2009 Fiscal Year Annual Research Report
通信波長帯ギガヘルツ繰り返し単一光子検出器の開発と量子鍵配送への応用
Project/Area Number |
20760038
|
Research Institution | Nihon University |
Principal Investigator |
行方 直人 Nihon University, 理工学部, 助手 (20453912)
|
Keywords | なだれフォトダイオード / 正弦電圧ゲート動作 / 量子鍵配送 |
Research Abstract |
都市圏量子鍵配送の実現に向けて、高速、高効率かつ低暗計数を有する通信波長帯用(1550nm帯)単一光子検出器の研究開発を行った。 前年度の成果から、2GHzの繰り返し動作が可能であることが示唆されたが、本年度の実験において、実際に2GHz動作が可能であることを実証した。

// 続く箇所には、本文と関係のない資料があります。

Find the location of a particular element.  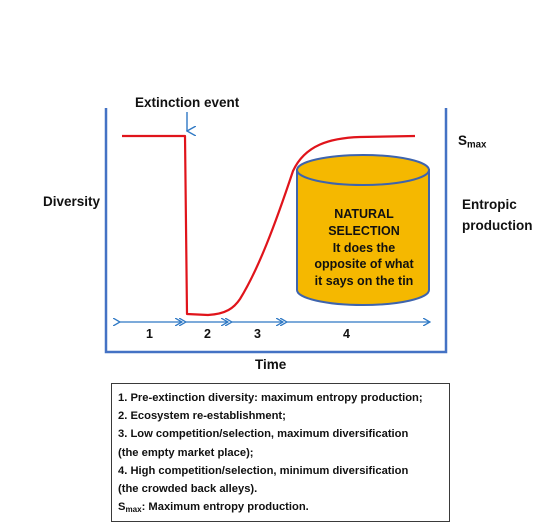

legend-smax-rest: : Maximum entropy production. is located at coordinates (225, 508).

この繰り返し速度は、InGaAs/InPなだれフォトダイオードを用いた通信波長帯単一光子検出器においては世界最速記録となる。 また、検出効率10%、暗計数確率6×10^<-7>を得ており、本検出器の信号雑音比(S/N)比は従来の通信波長帯光子検出器においては世界最高クラスである。以上のように、今回開発した光子検出器は実用的な半導体ベースの単一光子検出器ながら、高い性能指数を有することを明らかとした。 開発した高速単一光子検出器を量子もつれ配送実験に応用した。タイプII型の周期分極反転ニオブ酸リチウム導波路から発生する通信波長帯直交偏光量子もつれ光子対を開発した単一光子検出器を使用して測定し、高純度量子もつれ状態の共有実験に成功した。ここで、純度の評価は光子検出器の不完全性の補正は一切行っていない。また、10.5kmの分散シフトファイバーを通した長距離量子もつれ配送実験も行い、量子もつれ純度を劣化させることなく伝送する実験にも成功した。本成果は、量子もつれを利用した長距離量子鍵配送(BBM92プロトコル)への重要な足がかりとなる。